FIGURE 7.

Analysis of the mitochondrial protein complexes containing TbTim62 and TbTim17. Mitochondria were isolated from T. brucei wild type, TbTim62 KD, and TbTim17 KD cells after 4 days induction of RNAi with doxycycline. Mitochondria (100 μg) samples were solubilized with digitonin (1.0%). The solubilized supernatant were clarified by centrifugation at 100,000 × g and analyzed by BN-PAGE. Protein complexes (as indicated by the bracket at the right side of the blot) were detected by immunoblot analysis using antibodies for TbTim62 (A), TbTim17 (B), and Cyt c1 (C). The Cyt c1 antibody recognized the cytochrome b-c1 reductase complex.
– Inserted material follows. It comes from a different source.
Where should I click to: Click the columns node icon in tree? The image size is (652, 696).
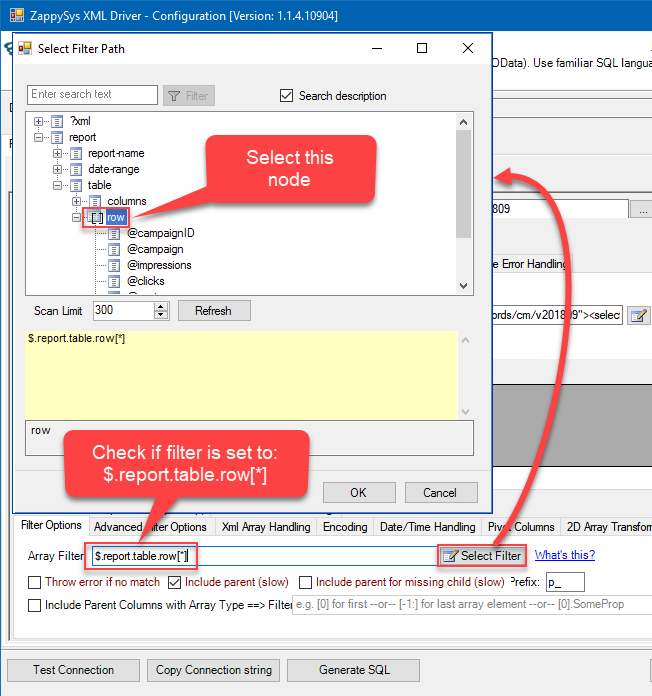tap(95, 201)
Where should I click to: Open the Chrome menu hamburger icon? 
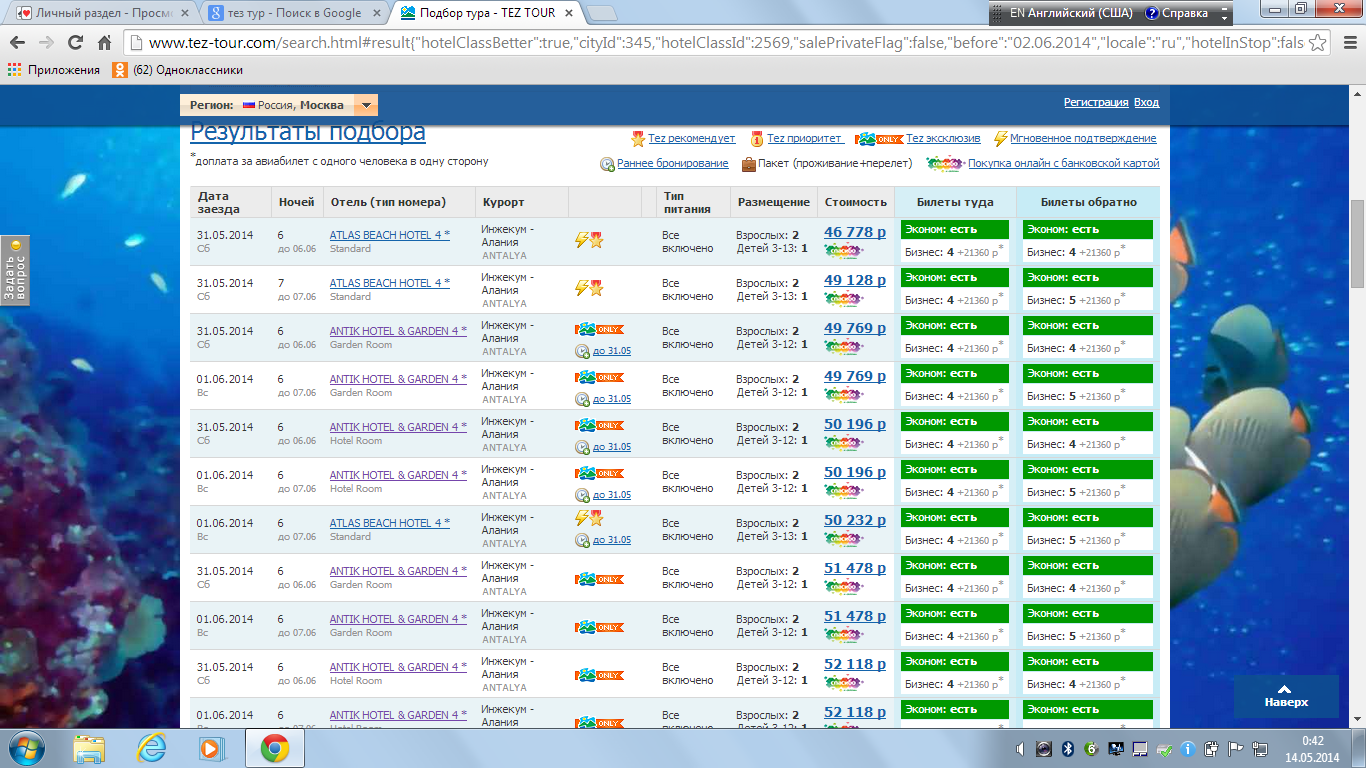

Molecular size marker proteins apoferritin dimer (886 kDa), apoferritin monomer (443 kDa), β-amylase (200 kDa), alcohol dehydrogenase (150 kDa), and bovine serum albumin (66 kDa) were run on the gel and visualized by Coomassie Blue staining. D, intensity of the Tim62 (∼150 and ∼1100 kDa), Tim17 (∼300 to ∼1100 kDa), and cytochrome b-c1 (∼700 kDa) protein complexes were quantitated by imaging densitometry. The intensity of these complexes in TbTim62 KD and TbTim17 KD mitochondria were calculated as percent of that in Wt control and plotted. S.E. are calculated from three independent experiments. E–G, gel strips representing individual lanes for Wt (E), TbTim62 KD (F), and TbTim17 KD (H) were excised from the first-dimensional gel and subjected to 12% Tricine SDS-PAGE. Proteins were transferred to a nitrocellulose membrane, and blots were sequentially probed with anti-TbTim17, anti-TbTim62, and anti-Cyt c1 antibodies.